## The task
Show every line of the records below that contains the word "checkbox", matching its case exactly.

* BEGIN Supplied records *

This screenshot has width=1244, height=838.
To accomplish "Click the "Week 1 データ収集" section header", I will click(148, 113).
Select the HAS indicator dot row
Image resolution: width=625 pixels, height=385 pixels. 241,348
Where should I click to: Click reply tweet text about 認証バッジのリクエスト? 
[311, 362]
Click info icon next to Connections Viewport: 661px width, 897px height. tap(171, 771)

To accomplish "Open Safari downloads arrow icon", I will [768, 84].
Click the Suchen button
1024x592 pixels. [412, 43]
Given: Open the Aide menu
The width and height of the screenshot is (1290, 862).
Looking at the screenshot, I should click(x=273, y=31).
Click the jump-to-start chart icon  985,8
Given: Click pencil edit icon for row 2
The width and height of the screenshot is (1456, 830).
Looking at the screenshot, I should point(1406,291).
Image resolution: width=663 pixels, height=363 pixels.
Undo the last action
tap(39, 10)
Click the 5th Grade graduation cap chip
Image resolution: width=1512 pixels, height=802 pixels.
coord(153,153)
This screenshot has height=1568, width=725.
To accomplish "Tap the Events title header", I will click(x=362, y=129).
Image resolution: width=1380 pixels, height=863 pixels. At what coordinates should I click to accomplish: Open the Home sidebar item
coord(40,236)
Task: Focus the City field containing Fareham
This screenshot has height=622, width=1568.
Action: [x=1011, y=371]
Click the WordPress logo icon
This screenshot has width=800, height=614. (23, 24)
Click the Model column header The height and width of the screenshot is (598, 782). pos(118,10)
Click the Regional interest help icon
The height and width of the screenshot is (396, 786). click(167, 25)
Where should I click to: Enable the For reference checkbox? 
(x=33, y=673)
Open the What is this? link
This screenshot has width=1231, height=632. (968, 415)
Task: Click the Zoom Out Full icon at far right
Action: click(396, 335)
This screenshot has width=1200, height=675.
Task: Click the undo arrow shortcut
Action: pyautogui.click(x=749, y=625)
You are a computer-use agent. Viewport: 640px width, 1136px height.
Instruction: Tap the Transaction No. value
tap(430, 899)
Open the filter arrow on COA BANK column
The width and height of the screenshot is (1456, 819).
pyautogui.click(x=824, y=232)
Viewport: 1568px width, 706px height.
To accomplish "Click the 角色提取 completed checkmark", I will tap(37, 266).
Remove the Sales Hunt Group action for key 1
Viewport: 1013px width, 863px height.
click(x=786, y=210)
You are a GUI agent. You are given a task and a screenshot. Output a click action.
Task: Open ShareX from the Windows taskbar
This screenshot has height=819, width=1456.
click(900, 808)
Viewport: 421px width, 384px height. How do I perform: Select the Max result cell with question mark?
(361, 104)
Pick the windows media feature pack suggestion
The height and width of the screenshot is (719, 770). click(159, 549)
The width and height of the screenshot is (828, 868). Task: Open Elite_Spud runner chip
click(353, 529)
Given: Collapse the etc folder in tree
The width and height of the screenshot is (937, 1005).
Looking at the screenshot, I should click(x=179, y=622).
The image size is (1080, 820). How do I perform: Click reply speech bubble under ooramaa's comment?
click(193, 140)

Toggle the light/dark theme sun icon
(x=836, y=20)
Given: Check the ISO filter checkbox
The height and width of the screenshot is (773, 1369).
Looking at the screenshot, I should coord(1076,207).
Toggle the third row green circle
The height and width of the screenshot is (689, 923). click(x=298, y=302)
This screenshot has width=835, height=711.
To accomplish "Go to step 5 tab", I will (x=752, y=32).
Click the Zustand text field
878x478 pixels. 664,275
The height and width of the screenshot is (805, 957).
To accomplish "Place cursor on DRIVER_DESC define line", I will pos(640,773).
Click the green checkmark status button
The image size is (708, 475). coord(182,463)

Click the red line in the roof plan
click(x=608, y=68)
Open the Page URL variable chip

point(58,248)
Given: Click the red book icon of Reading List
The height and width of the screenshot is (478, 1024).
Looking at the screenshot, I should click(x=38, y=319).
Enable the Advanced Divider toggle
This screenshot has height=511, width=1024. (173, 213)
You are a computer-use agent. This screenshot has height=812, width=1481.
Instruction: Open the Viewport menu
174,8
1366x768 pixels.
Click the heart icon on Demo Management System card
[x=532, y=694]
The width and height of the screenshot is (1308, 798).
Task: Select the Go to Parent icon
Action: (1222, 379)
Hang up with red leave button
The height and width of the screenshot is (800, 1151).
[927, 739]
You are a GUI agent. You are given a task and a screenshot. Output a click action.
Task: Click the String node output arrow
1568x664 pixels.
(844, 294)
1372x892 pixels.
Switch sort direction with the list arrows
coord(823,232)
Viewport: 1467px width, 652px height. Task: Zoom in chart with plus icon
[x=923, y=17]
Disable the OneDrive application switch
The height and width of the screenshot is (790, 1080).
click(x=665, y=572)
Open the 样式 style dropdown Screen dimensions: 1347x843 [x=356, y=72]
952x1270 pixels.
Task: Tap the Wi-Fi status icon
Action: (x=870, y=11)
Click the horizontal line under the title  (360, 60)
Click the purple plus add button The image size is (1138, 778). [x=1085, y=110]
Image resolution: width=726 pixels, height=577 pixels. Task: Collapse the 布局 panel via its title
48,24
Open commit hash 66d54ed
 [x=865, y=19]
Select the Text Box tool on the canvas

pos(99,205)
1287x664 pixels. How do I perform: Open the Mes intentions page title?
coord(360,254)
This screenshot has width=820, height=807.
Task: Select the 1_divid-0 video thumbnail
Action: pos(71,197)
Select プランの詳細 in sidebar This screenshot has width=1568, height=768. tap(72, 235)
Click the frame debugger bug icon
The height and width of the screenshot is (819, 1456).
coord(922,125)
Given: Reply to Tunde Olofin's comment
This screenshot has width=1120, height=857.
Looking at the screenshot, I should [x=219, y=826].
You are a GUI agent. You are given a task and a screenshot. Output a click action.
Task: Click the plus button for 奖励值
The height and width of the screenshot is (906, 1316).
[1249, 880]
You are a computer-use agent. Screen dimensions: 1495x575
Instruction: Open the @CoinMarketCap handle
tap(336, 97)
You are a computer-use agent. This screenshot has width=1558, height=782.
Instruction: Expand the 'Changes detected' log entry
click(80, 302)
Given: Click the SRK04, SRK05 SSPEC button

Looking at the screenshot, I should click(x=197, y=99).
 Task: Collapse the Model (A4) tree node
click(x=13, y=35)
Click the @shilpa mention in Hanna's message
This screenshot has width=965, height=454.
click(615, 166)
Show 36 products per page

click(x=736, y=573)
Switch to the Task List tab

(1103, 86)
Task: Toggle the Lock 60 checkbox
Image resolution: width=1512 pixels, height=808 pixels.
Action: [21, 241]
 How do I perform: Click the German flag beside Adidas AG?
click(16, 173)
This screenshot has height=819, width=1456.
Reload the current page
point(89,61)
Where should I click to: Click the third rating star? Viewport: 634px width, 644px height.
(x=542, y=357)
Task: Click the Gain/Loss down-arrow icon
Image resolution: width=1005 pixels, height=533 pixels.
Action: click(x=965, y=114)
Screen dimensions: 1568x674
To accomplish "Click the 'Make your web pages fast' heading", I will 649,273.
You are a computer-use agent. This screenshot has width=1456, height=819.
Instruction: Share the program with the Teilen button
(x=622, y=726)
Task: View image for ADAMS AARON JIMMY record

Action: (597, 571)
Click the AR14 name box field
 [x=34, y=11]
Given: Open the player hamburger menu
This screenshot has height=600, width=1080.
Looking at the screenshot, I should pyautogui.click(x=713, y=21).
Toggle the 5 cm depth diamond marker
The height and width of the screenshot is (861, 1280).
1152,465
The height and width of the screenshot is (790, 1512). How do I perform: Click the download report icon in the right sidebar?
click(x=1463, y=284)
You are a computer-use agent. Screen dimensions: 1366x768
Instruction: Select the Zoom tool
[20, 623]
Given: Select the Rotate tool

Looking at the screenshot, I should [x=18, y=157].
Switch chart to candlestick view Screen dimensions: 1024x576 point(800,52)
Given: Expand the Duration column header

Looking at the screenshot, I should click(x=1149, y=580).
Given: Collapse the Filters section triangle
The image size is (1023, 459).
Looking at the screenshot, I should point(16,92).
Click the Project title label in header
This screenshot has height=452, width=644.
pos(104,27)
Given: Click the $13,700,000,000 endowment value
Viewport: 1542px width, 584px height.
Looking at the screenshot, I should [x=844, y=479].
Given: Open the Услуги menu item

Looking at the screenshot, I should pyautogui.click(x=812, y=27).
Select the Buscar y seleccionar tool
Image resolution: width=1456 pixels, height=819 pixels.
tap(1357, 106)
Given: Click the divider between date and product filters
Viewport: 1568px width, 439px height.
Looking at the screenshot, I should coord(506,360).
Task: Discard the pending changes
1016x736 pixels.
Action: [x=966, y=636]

* END Supplied records *

## Exercise answer
Where should I click to: Enable the For reference checkbox? 
Given: Check the ISO filter checkbox
Task: Toggle the Lock 60 checkbox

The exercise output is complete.